_STATED EXERCISE_
Reproduce the data word for word, beginning with its first line and stopping after the line that contains "The height and width of the screenshot is (1363, 2576).".

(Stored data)
______________________________

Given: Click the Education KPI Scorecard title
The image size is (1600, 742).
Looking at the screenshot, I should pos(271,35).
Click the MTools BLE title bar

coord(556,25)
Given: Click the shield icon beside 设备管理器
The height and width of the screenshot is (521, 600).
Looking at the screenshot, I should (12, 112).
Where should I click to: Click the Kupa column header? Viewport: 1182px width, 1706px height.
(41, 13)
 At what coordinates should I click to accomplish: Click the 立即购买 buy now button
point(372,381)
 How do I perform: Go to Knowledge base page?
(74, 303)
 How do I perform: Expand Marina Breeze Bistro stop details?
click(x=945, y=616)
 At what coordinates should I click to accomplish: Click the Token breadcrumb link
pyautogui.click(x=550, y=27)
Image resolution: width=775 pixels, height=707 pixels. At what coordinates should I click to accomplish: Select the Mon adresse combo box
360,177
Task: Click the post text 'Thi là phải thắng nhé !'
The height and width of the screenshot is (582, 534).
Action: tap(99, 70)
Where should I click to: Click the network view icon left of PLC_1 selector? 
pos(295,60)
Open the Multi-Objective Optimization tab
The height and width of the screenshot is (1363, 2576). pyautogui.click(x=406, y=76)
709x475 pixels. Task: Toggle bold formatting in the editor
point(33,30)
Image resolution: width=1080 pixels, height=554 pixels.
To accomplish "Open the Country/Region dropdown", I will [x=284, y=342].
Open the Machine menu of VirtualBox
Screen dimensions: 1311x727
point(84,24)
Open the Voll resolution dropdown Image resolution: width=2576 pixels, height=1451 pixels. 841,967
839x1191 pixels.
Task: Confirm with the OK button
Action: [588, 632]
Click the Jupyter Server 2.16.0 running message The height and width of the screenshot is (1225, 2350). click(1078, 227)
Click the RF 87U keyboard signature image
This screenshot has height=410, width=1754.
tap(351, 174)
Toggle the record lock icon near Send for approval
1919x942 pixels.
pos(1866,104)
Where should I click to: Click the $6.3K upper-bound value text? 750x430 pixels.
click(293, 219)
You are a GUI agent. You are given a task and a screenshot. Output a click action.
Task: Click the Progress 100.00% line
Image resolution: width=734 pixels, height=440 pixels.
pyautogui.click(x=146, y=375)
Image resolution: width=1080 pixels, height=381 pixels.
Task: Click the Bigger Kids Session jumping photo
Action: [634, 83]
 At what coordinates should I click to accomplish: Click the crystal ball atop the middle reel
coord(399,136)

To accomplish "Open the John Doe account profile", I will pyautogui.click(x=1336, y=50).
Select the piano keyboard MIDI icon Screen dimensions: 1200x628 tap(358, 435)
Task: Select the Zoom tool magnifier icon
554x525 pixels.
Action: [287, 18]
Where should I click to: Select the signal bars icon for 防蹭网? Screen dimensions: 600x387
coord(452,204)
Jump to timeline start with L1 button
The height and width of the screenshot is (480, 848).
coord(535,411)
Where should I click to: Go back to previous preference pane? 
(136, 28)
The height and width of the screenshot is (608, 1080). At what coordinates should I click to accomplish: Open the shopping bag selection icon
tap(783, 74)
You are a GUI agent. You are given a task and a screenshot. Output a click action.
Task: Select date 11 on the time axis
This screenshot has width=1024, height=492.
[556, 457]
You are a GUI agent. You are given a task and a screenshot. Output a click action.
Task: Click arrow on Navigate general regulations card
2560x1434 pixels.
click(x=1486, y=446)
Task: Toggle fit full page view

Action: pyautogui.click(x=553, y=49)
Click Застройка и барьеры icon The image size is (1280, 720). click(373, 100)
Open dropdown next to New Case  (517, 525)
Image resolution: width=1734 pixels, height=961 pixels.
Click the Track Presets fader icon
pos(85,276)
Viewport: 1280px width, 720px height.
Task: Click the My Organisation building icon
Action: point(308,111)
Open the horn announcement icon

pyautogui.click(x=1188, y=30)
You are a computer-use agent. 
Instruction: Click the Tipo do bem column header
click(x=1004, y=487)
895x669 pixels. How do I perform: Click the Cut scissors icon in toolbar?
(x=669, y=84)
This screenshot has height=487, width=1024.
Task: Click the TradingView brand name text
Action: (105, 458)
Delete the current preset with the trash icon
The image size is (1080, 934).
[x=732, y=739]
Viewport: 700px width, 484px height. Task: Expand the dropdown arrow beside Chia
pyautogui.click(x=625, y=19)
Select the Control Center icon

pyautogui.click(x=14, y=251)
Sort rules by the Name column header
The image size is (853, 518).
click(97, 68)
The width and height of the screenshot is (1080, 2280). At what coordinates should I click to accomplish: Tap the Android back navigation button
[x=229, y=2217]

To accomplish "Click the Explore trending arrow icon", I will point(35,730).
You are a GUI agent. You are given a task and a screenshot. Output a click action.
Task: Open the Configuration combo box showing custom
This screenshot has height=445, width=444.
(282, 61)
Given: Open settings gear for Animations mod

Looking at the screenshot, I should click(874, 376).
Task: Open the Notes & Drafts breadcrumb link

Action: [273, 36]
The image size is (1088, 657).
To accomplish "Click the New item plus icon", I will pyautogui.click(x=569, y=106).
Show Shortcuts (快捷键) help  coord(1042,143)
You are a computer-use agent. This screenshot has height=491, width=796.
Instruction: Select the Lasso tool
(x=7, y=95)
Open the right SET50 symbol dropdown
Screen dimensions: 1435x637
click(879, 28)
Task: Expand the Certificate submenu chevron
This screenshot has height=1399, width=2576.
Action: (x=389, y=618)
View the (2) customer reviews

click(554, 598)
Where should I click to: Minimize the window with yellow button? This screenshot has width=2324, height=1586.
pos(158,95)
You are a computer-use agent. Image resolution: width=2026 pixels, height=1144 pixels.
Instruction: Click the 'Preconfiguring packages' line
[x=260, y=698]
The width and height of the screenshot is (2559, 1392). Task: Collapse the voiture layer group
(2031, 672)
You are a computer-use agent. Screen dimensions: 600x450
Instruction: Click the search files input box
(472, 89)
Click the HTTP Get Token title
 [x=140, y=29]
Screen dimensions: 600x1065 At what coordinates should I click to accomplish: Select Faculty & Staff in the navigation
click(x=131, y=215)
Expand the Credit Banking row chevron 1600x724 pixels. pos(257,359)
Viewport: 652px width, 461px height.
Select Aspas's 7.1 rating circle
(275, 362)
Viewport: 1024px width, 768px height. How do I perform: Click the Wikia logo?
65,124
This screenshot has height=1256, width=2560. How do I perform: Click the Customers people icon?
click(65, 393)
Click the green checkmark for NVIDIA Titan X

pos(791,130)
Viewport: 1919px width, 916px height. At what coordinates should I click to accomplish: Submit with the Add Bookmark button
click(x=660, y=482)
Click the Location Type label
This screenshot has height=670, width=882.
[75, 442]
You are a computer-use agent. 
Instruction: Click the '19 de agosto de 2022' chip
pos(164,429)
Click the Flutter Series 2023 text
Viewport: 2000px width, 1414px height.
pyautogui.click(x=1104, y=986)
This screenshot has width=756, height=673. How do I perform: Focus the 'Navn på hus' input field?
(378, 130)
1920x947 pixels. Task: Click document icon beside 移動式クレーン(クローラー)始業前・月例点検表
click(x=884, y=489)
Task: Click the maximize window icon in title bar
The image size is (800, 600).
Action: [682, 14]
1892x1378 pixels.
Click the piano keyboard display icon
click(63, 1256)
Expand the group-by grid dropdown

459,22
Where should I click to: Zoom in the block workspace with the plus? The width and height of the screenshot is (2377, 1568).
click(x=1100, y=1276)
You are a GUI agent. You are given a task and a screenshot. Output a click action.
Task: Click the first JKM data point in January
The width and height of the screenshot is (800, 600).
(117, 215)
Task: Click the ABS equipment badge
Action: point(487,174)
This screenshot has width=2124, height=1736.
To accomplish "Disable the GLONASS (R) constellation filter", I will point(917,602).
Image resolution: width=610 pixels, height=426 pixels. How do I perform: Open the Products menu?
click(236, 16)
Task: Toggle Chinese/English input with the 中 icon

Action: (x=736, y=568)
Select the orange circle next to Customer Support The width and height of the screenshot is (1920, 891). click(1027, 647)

______________________________

_IN RESPONSE_
Given: Click the Education KPI Scorecard title
The image size is (1600, 742).
Looking at the screenshot, I should pos(271,35).
Click the MTools BLE title bar

coord(556,25)
Given: Click the shield icon beside 设备管理器
The height and width of the screenshot is (521, 600).
Looking at the screenshot, I should (12, 112).
Where should I click to: Click the Kupa column header? Viewport: 1182px width, 1706px height.
(41, 13)
 At what coordinates should I click to accomplish: Click the 立即购买 buy now button
point(372,381)
 How do I perform: Go to Knowledge base page?
(74, 303)
 How do I perform: Expand Marina Breeze Bistro stop details?
click(x=945, y=616)
 At what coordinates should I click to accomplish: Click the Token breadcrumb link
pyautogui.click(x=550, y=27)
Image resolution: width=775 pixels, height=707 pixels. At what coordinates should I click to accomplish: Select the Mon adresse combo box
360,177
Task: Click the post text 'Thi là phải thắng nhé !'
The height and width of the screenshot is (582, 534).
Action: tap(99, 70)
Where should I click to: Click the network view icon left of PLC_1 selector? 
pos(295,60)
Open the Multi-Objective Optimization tab
The height and width of the screenshot is (1363, 2576). pyautogui.click(x=406, y=76)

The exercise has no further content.